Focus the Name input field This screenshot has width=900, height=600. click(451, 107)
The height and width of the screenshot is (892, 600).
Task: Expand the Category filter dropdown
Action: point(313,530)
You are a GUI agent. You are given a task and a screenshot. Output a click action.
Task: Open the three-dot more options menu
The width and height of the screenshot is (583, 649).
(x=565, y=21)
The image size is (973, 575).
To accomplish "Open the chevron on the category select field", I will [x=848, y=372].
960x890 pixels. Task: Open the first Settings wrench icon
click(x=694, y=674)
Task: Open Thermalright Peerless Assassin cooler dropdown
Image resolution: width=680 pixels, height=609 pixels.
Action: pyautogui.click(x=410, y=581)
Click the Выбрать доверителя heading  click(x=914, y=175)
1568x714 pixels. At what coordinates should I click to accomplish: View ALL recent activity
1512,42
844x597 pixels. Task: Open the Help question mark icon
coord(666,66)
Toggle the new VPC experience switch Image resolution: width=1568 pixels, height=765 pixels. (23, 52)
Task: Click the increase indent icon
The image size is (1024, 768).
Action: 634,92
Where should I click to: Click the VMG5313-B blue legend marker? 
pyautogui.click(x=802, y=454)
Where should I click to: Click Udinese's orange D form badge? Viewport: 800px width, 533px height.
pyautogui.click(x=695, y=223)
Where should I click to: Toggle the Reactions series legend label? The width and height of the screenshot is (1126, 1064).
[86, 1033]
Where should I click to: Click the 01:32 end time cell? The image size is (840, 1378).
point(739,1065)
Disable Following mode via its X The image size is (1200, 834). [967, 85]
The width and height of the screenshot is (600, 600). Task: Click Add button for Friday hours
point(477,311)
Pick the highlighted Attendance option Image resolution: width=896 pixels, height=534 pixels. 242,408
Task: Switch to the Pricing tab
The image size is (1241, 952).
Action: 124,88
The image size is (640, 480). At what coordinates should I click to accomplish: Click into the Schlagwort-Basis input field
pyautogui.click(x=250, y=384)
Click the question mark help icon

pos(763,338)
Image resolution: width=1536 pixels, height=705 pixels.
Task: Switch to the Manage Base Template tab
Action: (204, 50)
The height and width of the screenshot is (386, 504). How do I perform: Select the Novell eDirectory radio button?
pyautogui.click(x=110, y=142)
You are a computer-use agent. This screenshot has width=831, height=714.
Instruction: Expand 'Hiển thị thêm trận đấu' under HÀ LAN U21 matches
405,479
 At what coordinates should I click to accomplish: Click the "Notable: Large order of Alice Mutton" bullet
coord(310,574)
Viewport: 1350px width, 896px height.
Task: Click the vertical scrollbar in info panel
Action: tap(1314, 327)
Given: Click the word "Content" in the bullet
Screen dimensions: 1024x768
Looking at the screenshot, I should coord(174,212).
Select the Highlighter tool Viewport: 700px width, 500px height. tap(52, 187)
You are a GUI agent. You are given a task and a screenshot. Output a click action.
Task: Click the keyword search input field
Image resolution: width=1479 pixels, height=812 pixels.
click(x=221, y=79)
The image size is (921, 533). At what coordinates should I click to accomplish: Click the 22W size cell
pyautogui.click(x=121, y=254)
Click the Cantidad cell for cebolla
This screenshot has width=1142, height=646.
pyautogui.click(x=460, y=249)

» WORK TO BE COMPLETED:
Output only an exact transcription of the lines above from the one with "1568x714 pixels. At" up to and including the one with "Disable Following mode".

» YOUR RESPONSE:
1568x714 pixels. At what coordinates should I click to accomplish: View ALL recent activity
1512,42
844x597 pixels. Task: Open the Help question mark icon
coord(666,66)
Toggle the new VPC experience switch Image resolution: width=1568 pixels, height=765 pixels. (23, 52)
Task: Click the increase indent icon
The image size is (1024, 768).
Action: 634,92
Where should I click to: Click the VMG5313-B blue legend marker? 
pyautogui.click(x=802, y=454)
Where should I click to: Click Udinese's orange D form badge? Viewport: 800px width, 533px height.
pyautogui.click(x=695, y=223)
Where should I click to: Toggle the Reactions series legend label? The width and height of the screenshot is (1126, 1064).
[86, 1033]
Where should I click to: Click the 01:32 end time cell? The image size is (840, 1378).
point(739,1065)
Disable Following mode via its X The image size is (1200, 834). [967, 85]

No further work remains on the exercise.